● **Task description**: Copy the records from the line with "has width=908, height=578." up to and including the line with "legend-note: （大图及小图） is", changing every "screenshot" to "screen image" and leaving everything else untouched.
-----
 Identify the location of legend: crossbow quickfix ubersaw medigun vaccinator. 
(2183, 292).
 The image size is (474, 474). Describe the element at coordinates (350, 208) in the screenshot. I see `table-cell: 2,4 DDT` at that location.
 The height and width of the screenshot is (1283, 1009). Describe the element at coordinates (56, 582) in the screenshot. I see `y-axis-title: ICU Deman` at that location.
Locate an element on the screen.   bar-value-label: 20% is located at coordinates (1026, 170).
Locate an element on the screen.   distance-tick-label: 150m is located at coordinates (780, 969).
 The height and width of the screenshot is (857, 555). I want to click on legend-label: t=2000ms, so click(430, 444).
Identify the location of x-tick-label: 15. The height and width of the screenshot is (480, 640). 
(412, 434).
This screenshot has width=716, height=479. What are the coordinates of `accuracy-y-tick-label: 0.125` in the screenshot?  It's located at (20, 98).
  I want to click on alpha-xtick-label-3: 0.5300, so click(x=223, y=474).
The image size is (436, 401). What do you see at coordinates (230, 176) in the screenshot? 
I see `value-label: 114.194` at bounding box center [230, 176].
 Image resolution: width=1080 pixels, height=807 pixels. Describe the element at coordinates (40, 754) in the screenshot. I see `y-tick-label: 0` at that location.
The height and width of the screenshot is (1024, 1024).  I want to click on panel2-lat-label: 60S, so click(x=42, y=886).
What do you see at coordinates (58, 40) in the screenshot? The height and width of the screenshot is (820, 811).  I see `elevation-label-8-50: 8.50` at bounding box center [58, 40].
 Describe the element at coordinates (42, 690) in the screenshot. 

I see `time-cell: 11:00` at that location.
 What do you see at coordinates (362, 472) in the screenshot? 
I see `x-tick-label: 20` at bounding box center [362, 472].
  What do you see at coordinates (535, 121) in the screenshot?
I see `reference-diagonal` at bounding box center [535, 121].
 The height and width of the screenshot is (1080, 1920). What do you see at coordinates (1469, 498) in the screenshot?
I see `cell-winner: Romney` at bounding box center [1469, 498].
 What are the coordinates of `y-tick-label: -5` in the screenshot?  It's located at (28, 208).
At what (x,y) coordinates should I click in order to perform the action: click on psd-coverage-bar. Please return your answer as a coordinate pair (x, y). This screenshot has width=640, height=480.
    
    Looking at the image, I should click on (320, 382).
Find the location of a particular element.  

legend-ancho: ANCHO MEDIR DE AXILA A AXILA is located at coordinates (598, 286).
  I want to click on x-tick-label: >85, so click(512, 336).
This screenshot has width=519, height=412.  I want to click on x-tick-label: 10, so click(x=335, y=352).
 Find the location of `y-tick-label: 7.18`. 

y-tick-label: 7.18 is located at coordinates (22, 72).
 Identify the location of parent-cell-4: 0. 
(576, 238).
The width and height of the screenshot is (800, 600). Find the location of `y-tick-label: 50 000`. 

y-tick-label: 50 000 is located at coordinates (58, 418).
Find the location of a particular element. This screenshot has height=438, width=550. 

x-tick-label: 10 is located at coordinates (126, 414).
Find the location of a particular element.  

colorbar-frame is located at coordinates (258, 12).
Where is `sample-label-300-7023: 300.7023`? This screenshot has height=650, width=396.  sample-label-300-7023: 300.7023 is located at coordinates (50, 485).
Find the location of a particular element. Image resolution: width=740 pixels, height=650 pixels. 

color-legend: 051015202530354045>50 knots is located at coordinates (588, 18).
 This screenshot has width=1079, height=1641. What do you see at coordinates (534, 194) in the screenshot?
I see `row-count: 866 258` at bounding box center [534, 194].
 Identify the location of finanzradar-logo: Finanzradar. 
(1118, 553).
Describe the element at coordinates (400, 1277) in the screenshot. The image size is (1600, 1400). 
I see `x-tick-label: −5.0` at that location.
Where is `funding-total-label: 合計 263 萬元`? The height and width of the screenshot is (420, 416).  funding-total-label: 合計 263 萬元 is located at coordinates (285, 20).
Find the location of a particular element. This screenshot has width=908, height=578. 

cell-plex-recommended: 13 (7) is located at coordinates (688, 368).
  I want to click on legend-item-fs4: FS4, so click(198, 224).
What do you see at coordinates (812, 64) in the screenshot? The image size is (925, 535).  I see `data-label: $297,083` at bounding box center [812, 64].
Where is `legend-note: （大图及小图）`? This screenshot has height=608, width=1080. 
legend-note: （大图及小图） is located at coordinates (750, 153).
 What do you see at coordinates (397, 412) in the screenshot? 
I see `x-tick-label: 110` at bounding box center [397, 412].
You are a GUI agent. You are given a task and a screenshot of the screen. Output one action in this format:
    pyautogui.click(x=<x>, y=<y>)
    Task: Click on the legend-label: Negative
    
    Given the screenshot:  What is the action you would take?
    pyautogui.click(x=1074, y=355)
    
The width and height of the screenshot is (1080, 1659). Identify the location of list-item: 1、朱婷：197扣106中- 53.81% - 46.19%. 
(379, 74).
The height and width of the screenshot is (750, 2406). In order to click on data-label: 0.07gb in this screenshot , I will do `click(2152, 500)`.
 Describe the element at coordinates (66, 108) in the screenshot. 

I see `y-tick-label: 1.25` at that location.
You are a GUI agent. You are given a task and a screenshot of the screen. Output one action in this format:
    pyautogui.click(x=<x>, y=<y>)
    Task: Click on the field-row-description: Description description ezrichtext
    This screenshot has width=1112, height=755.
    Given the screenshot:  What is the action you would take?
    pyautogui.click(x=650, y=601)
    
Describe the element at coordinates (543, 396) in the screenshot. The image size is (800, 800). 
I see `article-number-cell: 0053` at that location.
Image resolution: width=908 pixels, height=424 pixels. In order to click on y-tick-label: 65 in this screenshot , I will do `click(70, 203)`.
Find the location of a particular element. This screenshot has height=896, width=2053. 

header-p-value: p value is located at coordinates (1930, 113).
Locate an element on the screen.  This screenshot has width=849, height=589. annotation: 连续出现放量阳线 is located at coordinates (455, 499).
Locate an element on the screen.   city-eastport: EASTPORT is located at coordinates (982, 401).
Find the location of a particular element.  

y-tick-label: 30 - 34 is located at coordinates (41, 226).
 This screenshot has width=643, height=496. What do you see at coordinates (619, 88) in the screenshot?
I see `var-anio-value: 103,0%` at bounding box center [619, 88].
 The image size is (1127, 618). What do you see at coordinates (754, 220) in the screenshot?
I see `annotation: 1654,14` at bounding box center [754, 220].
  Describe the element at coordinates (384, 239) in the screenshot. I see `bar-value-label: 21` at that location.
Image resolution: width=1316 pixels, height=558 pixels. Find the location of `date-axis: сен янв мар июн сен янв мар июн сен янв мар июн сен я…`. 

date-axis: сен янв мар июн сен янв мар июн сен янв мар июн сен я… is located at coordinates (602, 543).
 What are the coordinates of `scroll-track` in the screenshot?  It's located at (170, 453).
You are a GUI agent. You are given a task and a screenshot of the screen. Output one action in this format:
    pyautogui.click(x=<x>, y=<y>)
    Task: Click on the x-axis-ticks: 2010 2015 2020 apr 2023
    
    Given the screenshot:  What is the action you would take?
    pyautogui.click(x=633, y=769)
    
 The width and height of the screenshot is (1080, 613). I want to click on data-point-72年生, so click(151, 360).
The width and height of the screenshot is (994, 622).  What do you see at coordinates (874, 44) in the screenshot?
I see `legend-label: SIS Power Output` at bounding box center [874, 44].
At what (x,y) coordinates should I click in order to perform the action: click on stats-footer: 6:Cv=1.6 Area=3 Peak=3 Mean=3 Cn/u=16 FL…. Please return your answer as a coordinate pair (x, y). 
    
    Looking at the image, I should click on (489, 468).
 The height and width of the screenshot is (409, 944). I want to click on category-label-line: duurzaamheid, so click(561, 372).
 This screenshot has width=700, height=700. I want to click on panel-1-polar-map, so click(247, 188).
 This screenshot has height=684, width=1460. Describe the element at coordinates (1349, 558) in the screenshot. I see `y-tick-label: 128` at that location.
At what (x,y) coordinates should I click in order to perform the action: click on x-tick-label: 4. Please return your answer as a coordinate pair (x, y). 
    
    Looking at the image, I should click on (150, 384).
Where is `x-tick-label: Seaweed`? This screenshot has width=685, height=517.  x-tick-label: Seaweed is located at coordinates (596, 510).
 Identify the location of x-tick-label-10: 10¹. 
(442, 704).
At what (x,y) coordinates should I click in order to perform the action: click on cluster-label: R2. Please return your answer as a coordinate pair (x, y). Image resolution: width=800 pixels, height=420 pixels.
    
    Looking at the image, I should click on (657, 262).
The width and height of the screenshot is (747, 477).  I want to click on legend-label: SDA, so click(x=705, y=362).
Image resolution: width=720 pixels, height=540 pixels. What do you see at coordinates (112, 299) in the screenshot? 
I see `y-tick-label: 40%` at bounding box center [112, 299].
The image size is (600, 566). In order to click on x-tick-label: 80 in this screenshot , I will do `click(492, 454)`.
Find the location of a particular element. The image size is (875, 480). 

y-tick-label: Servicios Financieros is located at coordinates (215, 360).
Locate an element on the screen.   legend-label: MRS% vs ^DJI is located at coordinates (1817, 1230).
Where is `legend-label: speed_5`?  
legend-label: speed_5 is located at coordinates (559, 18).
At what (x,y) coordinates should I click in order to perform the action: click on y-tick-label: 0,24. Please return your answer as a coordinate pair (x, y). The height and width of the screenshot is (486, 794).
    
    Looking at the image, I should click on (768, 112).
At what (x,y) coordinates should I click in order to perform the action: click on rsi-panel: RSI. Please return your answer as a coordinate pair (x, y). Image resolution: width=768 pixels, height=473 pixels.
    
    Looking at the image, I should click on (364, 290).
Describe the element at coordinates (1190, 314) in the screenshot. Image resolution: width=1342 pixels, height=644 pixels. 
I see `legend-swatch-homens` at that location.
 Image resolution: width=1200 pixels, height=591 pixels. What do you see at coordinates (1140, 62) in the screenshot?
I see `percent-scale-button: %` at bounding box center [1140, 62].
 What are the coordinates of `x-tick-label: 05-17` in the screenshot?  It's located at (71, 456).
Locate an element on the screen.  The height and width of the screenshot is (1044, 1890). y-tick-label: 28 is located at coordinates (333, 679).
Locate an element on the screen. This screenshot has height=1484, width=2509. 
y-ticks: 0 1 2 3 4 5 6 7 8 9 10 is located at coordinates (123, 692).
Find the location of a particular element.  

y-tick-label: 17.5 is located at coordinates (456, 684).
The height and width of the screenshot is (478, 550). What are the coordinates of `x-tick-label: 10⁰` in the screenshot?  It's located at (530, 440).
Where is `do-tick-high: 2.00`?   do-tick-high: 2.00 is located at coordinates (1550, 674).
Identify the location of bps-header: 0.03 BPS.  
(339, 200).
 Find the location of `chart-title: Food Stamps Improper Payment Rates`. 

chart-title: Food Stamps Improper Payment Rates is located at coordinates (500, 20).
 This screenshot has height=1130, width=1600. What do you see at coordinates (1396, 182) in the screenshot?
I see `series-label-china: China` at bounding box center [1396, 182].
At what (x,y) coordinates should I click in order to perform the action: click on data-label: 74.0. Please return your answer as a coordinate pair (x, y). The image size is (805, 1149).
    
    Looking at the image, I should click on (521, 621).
-----
● **Answer space**:
Find the location of a particular element. This screen image has width=908, height=578. 

cell-plex-recommended: 13 (7) is located at coordinates (688, 368).
  I want to click on legend-item-fs4: FS4, so click(198, 224).
What do you see at coordinates (812, 64) in the screen image? The image size is (925, 535).  I see `data-label: $297,083` at bounding box center [812, 64].
Where is `legend-note: （大图及小图）`? This screen image has height=608, width=1080. 
legend-note: （大图及小图） is located at coordinates (750, 153).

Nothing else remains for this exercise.